= WORK REQUIRED =
Repeat the data word for word, starting with its first line and going on through the line containing "Action: coord(585,407)".

── SUPPLIED DATA ──

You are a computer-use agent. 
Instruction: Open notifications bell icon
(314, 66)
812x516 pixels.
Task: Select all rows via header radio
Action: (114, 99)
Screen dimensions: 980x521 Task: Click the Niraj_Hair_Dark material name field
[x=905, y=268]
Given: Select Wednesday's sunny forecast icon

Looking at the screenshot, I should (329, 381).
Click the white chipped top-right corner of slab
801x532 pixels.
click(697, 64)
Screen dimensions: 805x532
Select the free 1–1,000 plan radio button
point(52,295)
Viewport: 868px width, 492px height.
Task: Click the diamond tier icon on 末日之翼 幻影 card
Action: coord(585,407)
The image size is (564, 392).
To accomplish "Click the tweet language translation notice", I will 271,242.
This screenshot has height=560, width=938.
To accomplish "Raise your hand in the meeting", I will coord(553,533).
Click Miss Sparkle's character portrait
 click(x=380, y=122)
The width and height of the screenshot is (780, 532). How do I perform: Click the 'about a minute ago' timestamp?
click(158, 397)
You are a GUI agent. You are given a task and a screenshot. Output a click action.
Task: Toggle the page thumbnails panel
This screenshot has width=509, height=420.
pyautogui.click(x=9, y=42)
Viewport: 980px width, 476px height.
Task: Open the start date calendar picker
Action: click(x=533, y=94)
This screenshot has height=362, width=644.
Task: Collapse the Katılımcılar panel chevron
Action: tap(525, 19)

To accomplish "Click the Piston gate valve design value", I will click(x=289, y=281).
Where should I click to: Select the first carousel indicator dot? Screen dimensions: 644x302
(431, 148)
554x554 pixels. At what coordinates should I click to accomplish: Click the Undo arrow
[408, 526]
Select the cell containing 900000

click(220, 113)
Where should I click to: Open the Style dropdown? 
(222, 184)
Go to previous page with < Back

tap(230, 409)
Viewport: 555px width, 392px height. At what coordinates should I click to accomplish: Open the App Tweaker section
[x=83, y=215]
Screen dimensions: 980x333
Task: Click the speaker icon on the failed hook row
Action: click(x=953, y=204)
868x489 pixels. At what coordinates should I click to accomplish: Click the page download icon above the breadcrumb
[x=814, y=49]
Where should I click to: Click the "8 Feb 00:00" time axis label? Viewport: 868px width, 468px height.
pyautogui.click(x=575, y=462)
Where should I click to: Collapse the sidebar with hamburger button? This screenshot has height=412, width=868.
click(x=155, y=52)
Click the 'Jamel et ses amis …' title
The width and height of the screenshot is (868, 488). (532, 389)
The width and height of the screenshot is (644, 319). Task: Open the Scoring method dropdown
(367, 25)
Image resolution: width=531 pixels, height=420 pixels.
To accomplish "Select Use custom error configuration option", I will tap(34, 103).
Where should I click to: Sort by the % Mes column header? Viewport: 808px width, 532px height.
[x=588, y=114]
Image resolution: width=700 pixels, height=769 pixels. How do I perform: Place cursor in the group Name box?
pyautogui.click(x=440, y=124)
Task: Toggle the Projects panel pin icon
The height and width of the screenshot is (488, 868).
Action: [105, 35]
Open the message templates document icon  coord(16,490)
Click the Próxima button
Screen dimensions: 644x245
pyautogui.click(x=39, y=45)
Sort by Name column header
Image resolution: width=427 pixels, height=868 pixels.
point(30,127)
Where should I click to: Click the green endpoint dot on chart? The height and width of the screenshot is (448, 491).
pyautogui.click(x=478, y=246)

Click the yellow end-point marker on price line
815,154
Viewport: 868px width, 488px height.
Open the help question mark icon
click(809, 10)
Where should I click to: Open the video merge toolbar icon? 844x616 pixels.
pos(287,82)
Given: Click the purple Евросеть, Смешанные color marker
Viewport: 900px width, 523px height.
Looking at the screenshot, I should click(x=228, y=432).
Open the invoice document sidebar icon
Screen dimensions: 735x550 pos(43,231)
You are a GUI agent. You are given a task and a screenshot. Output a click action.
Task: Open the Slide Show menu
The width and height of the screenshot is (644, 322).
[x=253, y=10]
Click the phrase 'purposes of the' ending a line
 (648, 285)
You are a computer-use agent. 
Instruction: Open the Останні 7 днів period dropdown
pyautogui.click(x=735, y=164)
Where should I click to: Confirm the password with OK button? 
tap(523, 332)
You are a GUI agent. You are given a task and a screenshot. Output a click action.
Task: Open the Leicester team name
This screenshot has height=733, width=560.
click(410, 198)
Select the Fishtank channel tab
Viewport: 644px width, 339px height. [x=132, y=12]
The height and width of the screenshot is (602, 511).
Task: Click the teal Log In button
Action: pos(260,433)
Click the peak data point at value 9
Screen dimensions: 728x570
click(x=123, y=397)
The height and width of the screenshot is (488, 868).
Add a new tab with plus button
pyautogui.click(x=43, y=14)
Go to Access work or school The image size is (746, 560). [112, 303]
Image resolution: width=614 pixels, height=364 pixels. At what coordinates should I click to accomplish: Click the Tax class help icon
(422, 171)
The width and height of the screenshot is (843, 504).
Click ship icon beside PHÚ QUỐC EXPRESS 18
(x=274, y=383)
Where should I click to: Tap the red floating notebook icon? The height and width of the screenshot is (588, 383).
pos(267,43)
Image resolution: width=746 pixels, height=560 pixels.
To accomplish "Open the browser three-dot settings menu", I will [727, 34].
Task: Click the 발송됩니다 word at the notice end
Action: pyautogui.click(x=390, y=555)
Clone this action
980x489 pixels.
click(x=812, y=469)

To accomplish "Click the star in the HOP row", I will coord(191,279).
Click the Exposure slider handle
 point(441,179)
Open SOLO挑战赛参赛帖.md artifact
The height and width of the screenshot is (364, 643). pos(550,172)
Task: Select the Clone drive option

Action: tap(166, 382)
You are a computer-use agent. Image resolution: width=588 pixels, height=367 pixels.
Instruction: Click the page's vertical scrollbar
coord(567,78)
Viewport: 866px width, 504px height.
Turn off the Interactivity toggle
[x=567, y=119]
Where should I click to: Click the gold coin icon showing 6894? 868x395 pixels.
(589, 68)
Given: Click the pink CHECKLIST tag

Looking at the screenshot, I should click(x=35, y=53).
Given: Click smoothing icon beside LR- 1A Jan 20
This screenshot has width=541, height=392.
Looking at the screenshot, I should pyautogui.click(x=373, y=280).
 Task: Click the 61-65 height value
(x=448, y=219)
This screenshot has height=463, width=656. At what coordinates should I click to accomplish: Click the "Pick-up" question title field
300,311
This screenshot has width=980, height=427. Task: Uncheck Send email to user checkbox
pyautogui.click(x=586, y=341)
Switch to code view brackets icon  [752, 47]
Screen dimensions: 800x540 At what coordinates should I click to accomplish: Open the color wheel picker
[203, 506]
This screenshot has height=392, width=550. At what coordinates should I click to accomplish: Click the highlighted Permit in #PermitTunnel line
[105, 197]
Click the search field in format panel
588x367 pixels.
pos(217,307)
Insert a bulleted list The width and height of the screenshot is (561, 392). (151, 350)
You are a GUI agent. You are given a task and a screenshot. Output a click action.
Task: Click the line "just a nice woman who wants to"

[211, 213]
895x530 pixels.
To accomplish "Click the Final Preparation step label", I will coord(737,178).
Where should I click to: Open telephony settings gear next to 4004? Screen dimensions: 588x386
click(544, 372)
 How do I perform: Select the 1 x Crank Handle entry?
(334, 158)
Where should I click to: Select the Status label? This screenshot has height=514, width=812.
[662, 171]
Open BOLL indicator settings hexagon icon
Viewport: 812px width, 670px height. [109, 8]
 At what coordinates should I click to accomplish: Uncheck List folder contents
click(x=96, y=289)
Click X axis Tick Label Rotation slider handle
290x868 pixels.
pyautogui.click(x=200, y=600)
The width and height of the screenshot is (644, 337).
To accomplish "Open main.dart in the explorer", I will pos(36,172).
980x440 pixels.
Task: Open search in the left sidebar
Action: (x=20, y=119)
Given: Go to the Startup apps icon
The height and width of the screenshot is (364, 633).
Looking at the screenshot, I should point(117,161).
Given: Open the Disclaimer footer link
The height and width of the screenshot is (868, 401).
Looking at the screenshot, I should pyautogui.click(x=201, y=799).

───

= OUTPUT BELOW =
You are a computer-use agent. 
Instruction: Open notifications bell icon
(314, 66)
812x516 pixels.
Task: Select all rows via header radio
Action: (114, 99)
Screen dimensions: 980x521 Task: Click the Niraj_Hair_Dark material name field
[x=905, y=268]
Given: Select Wednesday's sunny forecast icon

Looking at the screenshot, I should (329, 381).
Click the white chipped top-right corner of slab
801x532 pixels.
click(697, 64)
Screen dimensions: 805x532
Select the free 1–1,000 plan radio button
point(52,295)
Viewport: 868px width, 492px height.
Task: Click the diamond tier icon on 末日之翼 幻影 card
Action: coord(585,407)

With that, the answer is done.